So we're consciously now trying to figure out which things can be changed or, conversely, which things shouldn't we change that would so disrupt the Vision that we lose this momentum that we've got as we go beyond low-Earth orbit. So that's our challenge now, is to look to the new administration and try to determine what things strategically they're nice to have but they're not critical to the overall Vision. So for example, how we use the international community on the surface of the Moon, how we develop new hardware, how we put things together, some of those things it's not as critical to us as other areas. So again, we're starting to lay all that out. So again, I look at my job in Shuttle and Station as how do we take Shuttle hardware and use it to advance the Constellation [Program] .

For example in Florida Firing Room 1, which used to be a Shuttle firing room, has now been given to Constellation, and they're going to go ahead and use that firing room. The A1 Test Stand at [NASA] Stennis Space Flight Center [Mississippi], that's been turned over, and they're testing J2X engines down at Stennis now in that test stand. We're going to fly a demonstration flight for Constellation in April of 2009. It's going to launch off one of our mobile launch platforms with our four-segment SRB [solid rocket booster] underneath. Our flight control team that does Shuttle and Station will be the flight control team that will oversee that launch and see that suborbital flight that's going to occur for Constellation. So that natural transition is there.

The way I see my Directorate interface with the Exploration Directorate is the Exploration Directorate is building the hardware, they're designing the new hardware, but then when it comes time to operate it it comes back to the Mission Operations Directorate, and we will go operate that hardware. So in the big scheme of things I think it all fits in that world, and it works fairly well.

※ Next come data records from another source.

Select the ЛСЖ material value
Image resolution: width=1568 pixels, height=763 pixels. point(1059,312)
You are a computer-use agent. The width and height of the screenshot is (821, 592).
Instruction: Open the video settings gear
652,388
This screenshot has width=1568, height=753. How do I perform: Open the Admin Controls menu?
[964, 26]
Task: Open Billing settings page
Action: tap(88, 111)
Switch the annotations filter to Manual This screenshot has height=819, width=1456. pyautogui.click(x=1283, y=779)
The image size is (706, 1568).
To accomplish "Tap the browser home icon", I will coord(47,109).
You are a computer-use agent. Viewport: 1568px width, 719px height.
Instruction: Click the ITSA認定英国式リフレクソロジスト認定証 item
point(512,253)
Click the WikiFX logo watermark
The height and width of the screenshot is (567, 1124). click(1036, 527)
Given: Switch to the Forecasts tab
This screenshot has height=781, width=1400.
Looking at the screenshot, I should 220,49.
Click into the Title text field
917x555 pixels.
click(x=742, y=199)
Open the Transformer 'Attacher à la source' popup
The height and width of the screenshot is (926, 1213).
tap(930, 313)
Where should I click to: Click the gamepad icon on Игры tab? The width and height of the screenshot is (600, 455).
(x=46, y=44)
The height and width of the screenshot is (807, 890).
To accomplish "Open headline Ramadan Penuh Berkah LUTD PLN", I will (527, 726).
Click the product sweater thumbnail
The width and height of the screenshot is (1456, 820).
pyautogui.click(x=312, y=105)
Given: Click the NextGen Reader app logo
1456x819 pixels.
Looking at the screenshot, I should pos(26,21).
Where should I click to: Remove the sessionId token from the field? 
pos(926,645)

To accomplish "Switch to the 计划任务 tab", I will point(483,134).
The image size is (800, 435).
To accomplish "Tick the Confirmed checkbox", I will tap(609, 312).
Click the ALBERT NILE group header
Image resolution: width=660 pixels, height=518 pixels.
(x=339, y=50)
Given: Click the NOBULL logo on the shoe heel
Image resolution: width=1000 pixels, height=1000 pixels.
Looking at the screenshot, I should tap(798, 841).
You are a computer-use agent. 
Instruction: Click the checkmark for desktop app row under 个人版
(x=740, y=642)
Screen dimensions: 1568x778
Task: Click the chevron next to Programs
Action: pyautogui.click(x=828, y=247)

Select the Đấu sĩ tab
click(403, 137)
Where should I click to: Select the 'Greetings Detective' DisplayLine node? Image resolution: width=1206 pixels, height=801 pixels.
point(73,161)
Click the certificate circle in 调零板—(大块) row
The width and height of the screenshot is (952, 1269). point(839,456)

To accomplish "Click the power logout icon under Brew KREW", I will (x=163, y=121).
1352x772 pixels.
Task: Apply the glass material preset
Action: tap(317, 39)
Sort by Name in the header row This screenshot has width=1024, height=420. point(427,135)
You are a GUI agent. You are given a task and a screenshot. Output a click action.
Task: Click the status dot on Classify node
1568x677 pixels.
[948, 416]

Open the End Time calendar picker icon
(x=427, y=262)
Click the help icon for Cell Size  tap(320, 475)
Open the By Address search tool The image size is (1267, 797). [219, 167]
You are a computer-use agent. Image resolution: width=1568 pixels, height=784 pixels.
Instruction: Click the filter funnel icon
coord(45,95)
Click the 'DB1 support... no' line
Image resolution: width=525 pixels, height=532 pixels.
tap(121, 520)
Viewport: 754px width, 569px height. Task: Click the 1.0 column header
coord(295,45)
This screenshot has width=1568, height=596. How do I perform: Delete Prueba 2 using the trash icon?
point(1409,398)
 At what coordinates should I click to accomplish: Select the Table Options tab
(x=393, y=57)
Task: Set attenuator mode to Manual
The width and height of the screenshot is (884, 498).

Wright: It's exciting times.

Gerstenmaier: It's a great time.

Wright: What do you feel NASA's role is for society or its impact on society? How would you explain that, that NASA has this purpose that we can have for the future?

Gerstenmaier: I think NASA gives us a chance to think about things in ways that we don't normally think about things. As a kid growing up, probably my most compelling memory was I think from the Apollo era when the picture of the Earth or the Earthrise from the Moon. That gave us as a species a whole new perspective on what the Earth was. Here's this little blue ball. As a kid I used to look at that and say all of us are in that picture. Then today if I look at say I think it's Cassini [spacecraft] that's there with the Saturn rings and that little tiny dot that is the Earth, that's us. So NASA has allowed us to rise above our day-to-day problems and our day-to-day crisis and look at our world and our lives in a whole new perspective that we would never be able to imagine any other way. We realize how small we are in the big scheme of things, how precious the Earth is in a sense.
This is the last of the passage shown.